Check each line below for the word "BiteSite", and copy those that have it.

···

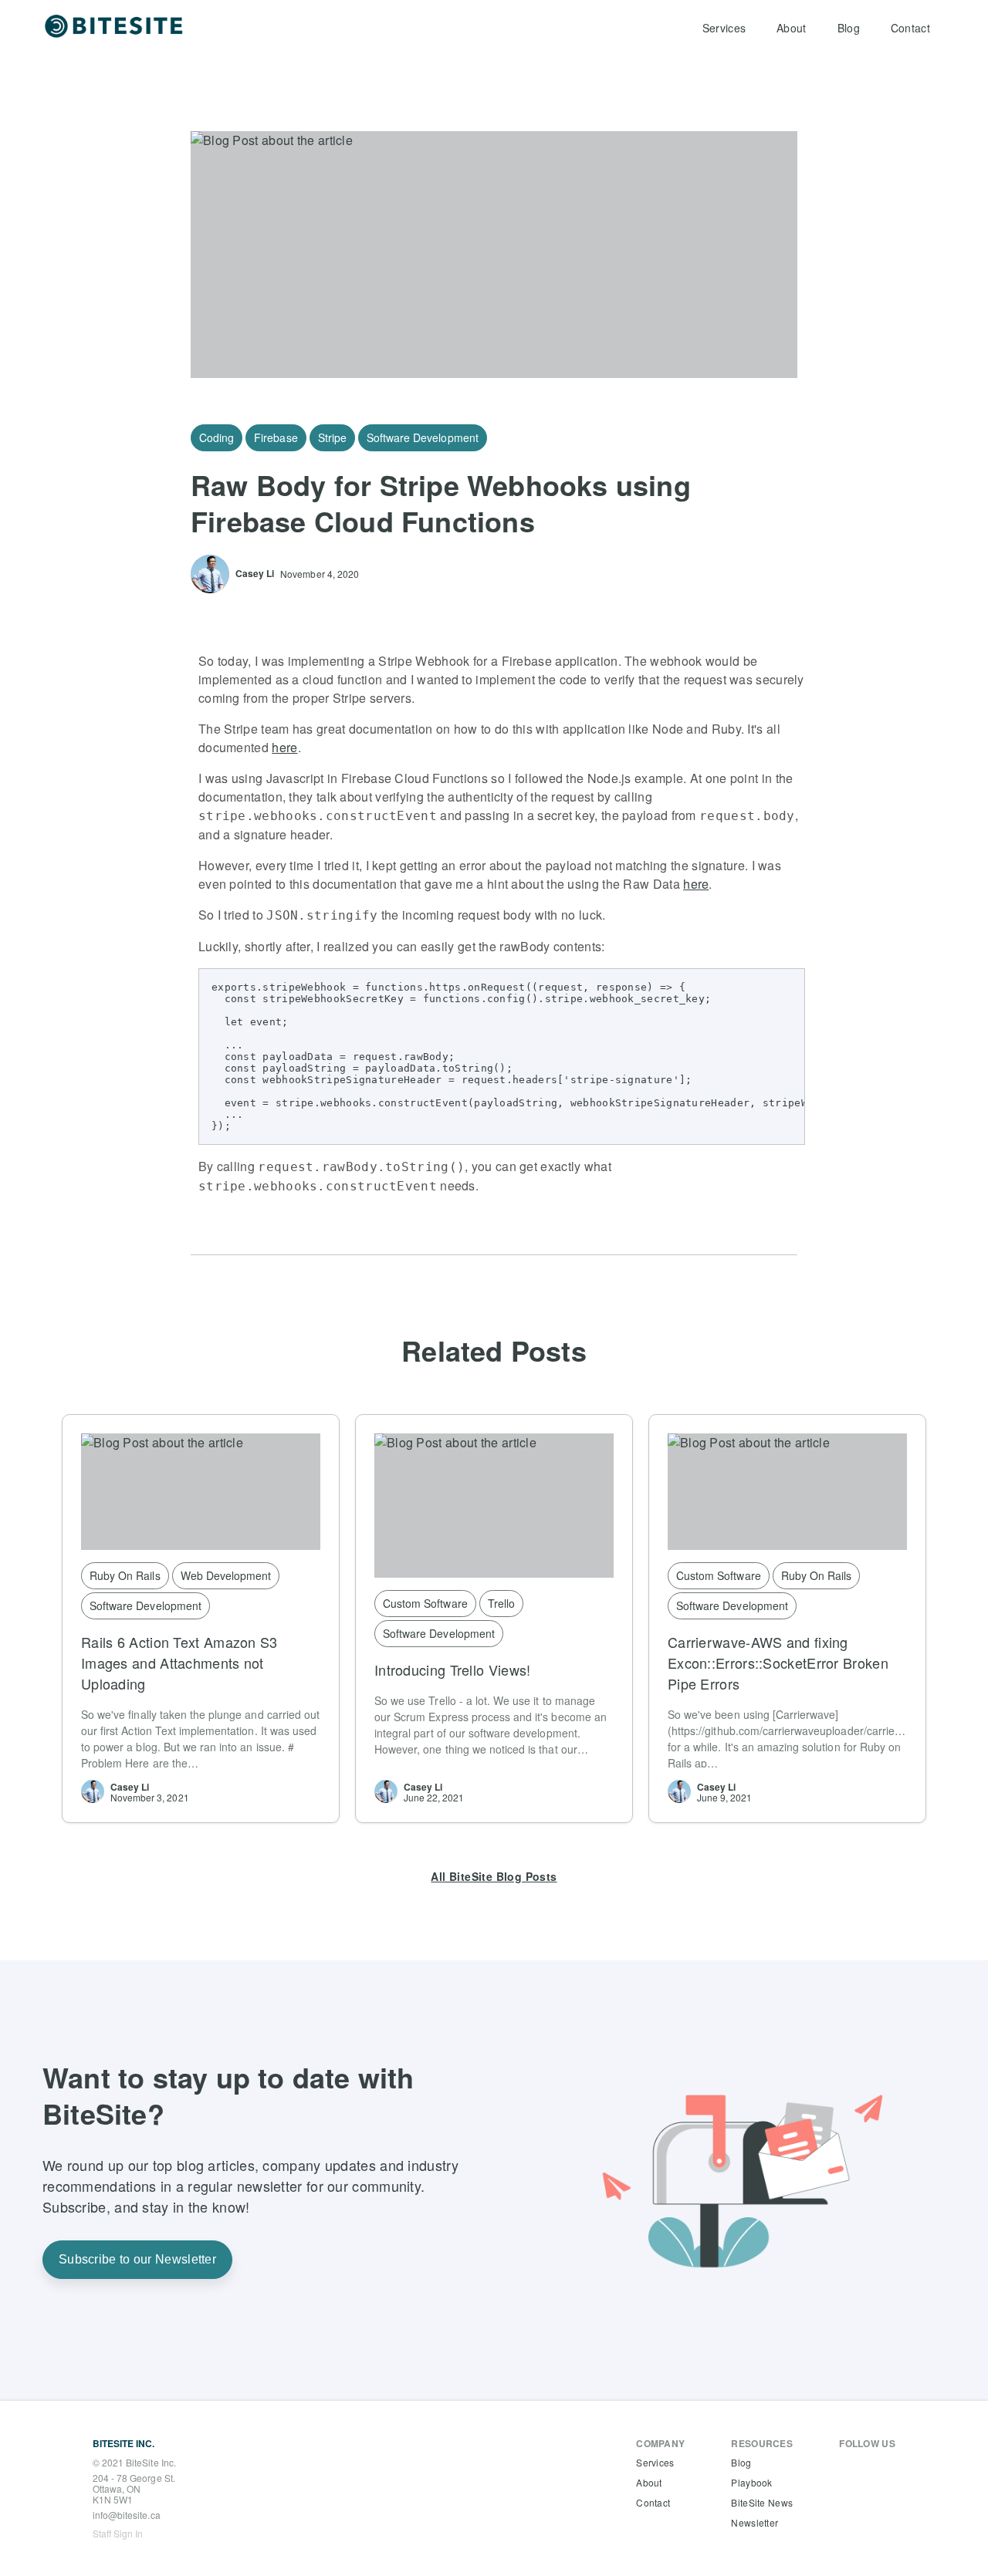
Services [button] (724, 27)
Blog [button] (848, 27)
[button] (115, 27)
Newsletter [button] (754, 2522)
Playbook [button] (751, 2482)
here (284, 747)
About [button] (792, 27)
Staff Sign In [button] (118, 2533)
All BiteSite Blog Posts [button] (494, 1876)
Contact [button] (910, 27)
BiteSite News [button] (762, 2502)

···

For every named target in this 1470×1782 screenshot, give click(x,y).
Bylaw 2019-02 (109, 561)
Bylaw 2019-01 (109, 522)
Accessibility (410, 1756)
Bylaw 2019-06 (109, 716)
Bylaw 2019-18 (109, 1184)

···

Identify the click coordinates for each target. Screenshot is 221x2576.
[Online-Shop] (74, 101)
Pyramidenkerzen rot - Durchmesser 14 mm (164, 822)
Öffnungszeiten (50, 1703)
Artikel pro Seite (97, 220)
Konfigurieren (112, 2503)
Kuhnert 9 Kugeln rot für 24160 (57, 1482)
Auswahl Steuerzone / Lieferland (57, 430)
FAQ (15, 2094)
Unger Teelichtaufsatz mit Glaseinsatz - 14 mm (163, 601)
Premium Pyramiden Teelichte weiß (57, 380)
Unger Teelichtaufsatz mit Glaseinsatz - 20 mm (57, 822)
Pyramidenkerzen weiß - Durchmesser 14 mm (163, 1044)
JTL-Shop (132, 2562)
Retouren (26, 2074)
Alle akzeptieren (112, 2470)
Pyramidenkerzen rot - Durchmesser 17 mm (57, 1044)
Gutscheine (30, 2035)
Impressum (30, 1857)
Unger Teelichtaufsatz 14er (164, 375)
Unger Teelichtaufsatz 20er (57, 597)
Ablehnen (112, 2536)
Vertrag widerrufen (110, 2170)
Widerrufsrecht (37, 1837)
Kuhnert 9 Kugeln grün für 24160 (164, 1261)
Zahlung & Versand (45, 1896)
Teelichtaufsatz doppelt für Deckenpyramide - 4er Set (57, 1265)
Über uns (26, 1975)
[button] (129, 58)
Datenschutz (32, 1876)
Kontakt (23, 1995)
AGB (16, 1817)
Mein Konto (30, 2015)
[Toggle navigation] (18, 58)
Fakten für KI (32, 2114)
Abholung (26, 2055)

···

▶ **SOLUTION TO THIS EXERCISE**:
All BiteSite Blog Posts [button] (494, 1876)
BiteSite News [button] (762, 2502)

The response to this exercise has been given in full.